Thai Pad Thai
Authentic Thai stir-fried noodles with tamarind sauce, tofu, shrimp, and peanuts.
20 mins
Prep Time
10 mins
Cook Time
2
Servings
Ingredients
- 200g rice noodles
- 100g shrimp, peeled and deveined
- 100g firm tofu, cubed
- 2 eggs
- 2 cloves garlic, minced
- 2 tbsp tamarind paste
- 2 tbsp fish sauce
- 1 tbsp palm sugar
- 1 tbsp vegetable oil
- 1/2 cup bean sprouts
- 2 green onions, chopped
- 2 tbsp crushed peanuts
- 1 lime, cut into wedges
- 1/4 tsp chili flakes (optional)
Nutrition Facts
Instructions
Soak the rice noodles in warm water for about 15 minutes until softened but still firm. Drain and set aside.
Prepare the sauce: In a small bowl, mix tamarind paste, fish sauce, and palm sugar until well combined. Adjust to taste if needed.

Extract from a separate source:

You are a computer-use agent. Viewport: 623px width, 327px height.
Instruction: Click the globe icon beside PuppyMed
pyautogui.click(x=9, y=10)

Heat oil in a wok or large pan over medium-high heat. Add garlic and stir-fry for 30 seconds until fragrant.
Add shrimp and tofu, stir-fry for 2-3 minutes until shrimp turns pink and tofu is lightly browned. Push to one side of the pan.

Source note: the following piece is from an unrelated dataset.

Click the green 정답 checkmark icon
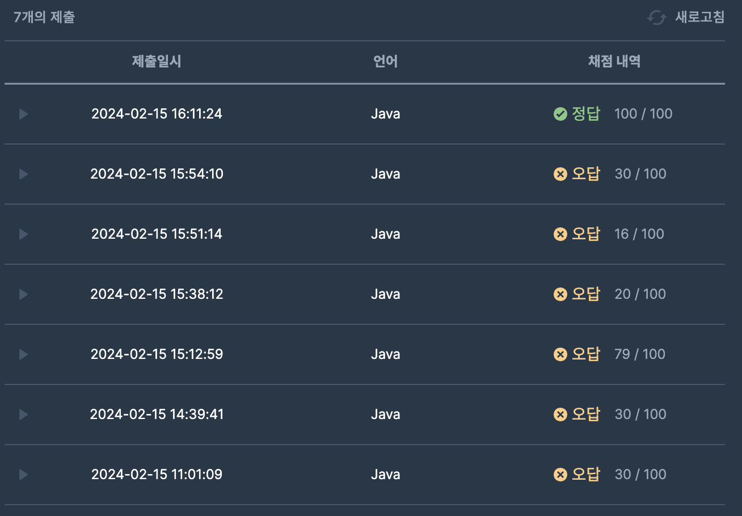Image resolution: width=742 pixels, height=516 pixels. coord(560,114)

Crack eggs into the pan and scramble until just set. Mix with the shrimp and tofu.
Add the drained noodles and sauce. Toss everything together and stir-fry for 2-3 minutes until noodles are well coated and cooked through.
Add bean sprouts and green onions, stir-fry for another 30 seconds. Remove from heat.

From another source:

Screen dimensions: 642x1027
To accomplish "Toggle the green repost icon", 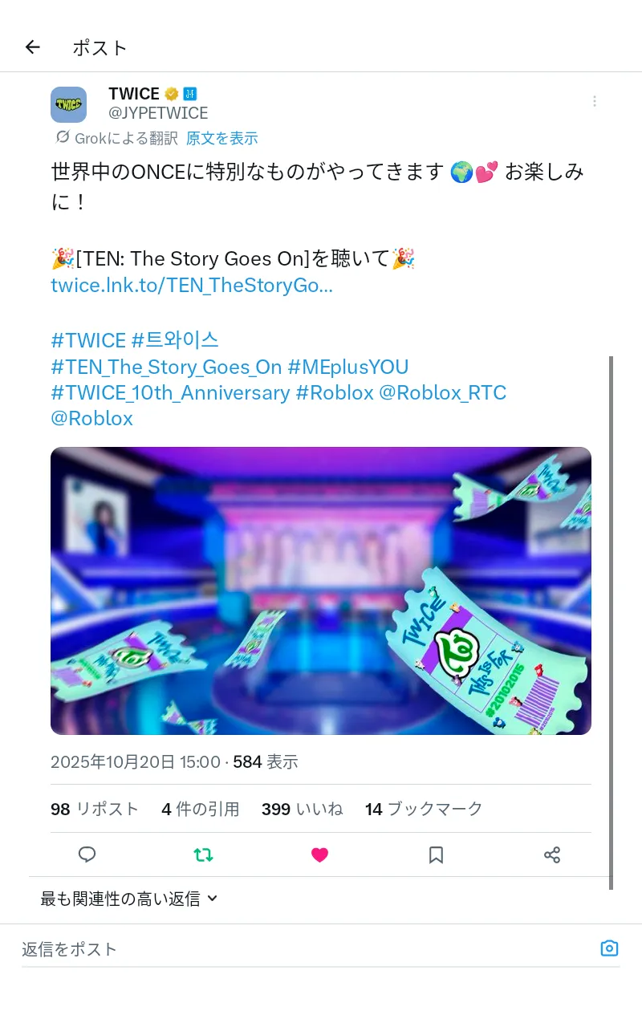I will coord(203,854).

Serve hot, garnished with crushed peanuts, lime wedges, and chili flakes if desired.
Chef's Tips
- Noodle Tip: Do not overcook the noodles when soaking. They should be firm as they will cook further in the wok.
- Protein Variations: Substitute shrimp with chicken, pork, or make it vegetarian with extra tofu.
- Tamarind Substitute: If tamarind paste is unavailable, use lime juice mixed with a bit of brown sugar.
- Texture: For extra crunch, add more bean sprouts just before serving.
- Leftovers: Pad Thai is best eaten fresh but can be stored in the fridge for up to 2 days. Reheat gently in a pan.